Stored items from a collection
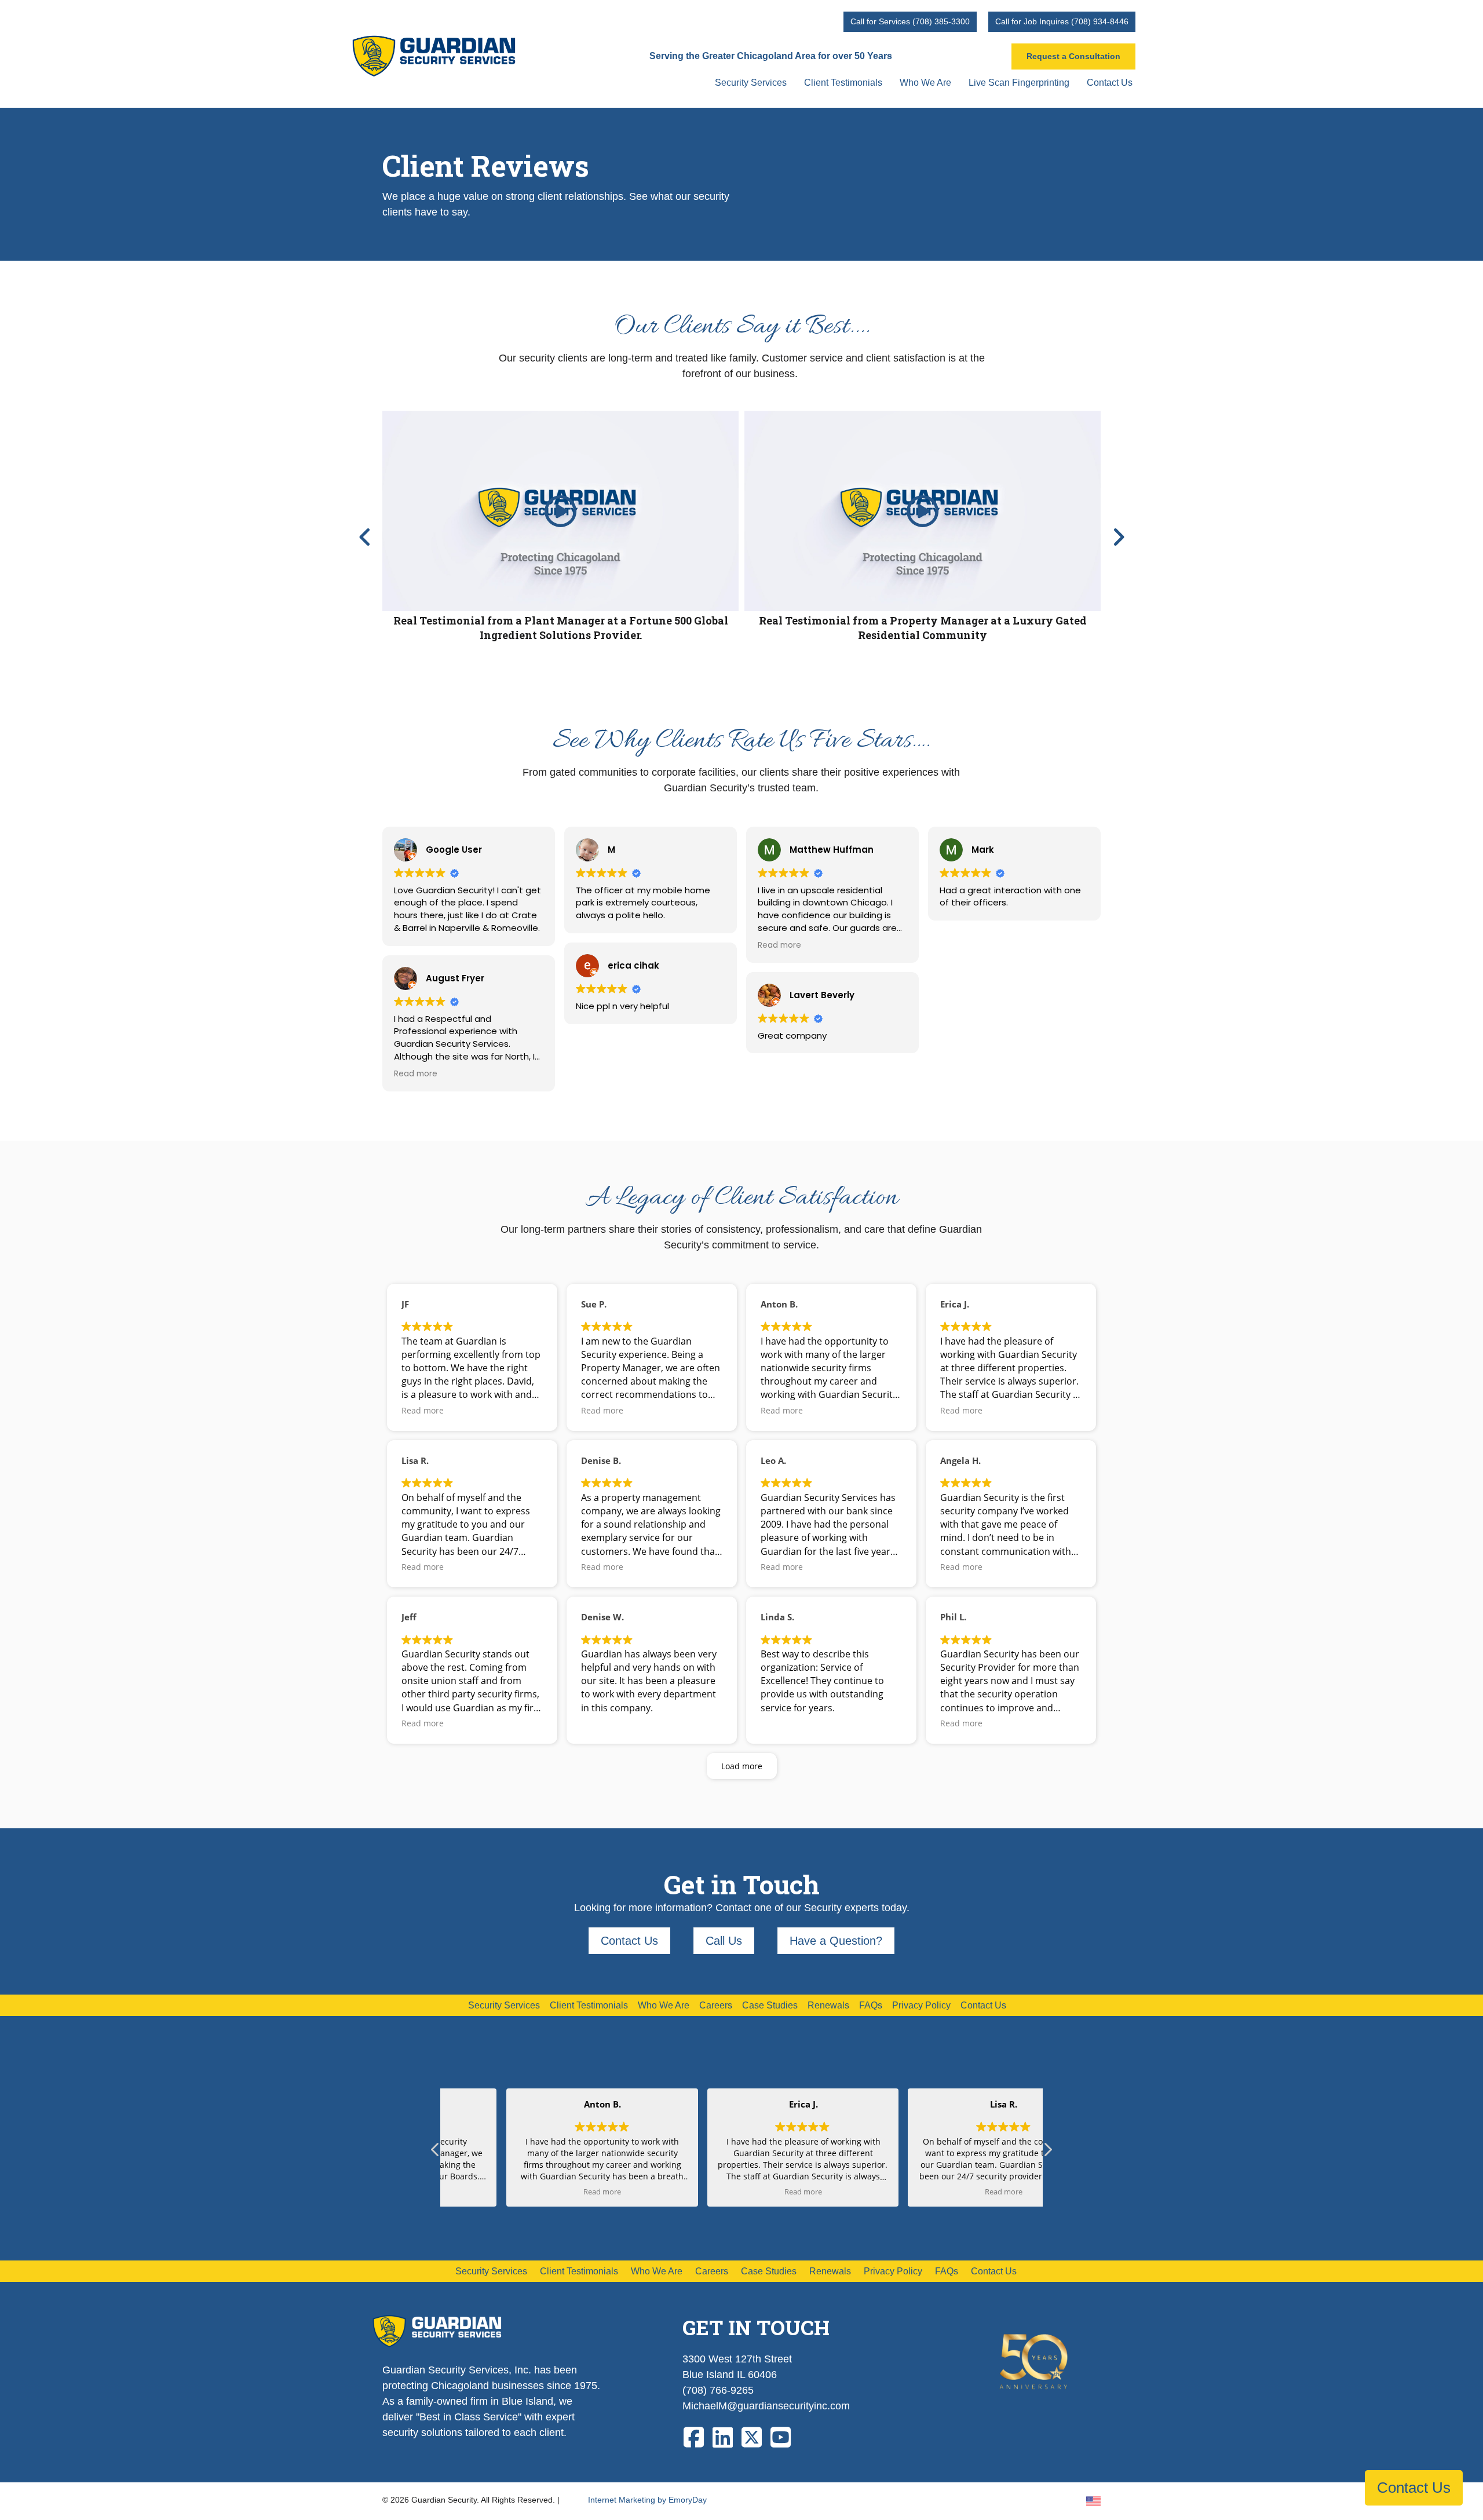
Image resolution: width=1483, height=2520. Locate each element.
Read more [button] (415, 1073)
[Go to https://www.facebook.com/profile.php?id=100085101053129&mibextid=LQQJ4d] (694, 2438)
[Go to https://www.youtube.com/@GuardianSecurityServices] (780, 2438)
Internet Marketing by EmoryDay (647, 2499)
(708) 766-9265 (718, 2390)
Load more (741, 1766)
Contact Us (1414, 2487)
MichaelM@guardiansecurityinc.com (766, 2406)
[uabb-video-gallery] (560, 511)
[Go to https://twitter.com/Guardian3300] (752, 2438)
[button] (365, 537)
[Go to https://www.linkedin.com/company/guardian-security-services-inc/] (723, 2438)
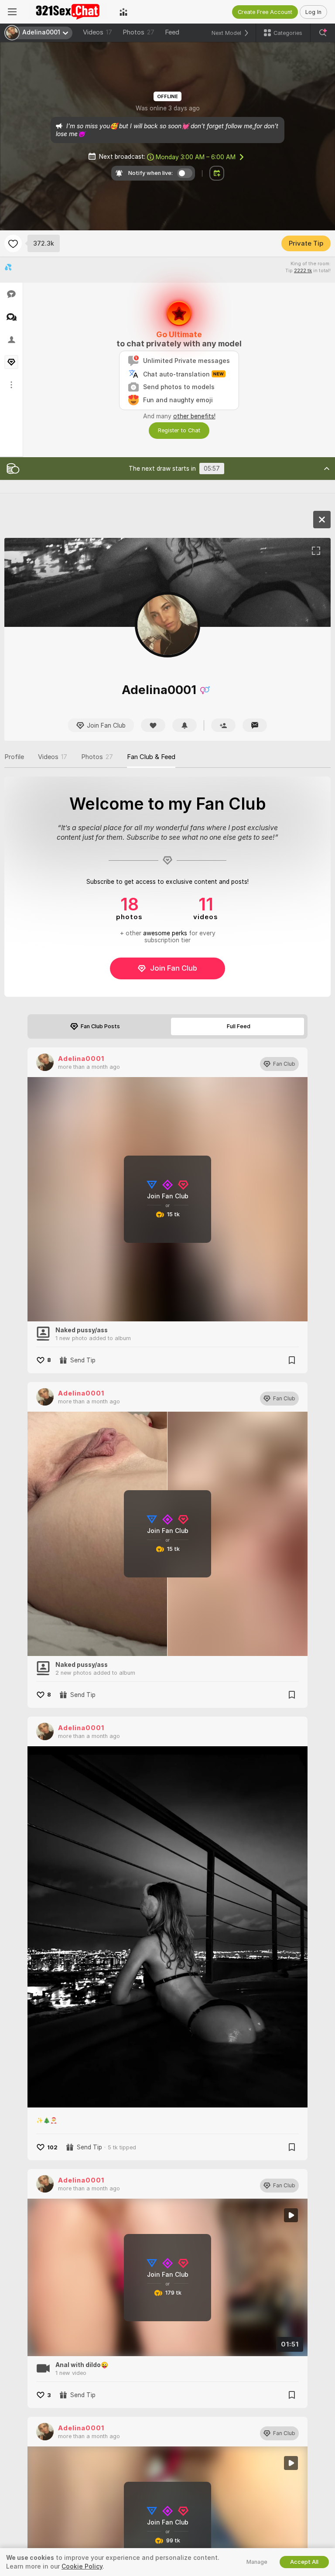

What is being asked:
Find, please, how many lines in the data include the word "https", and put down that number only.

Answer to the exercise:
4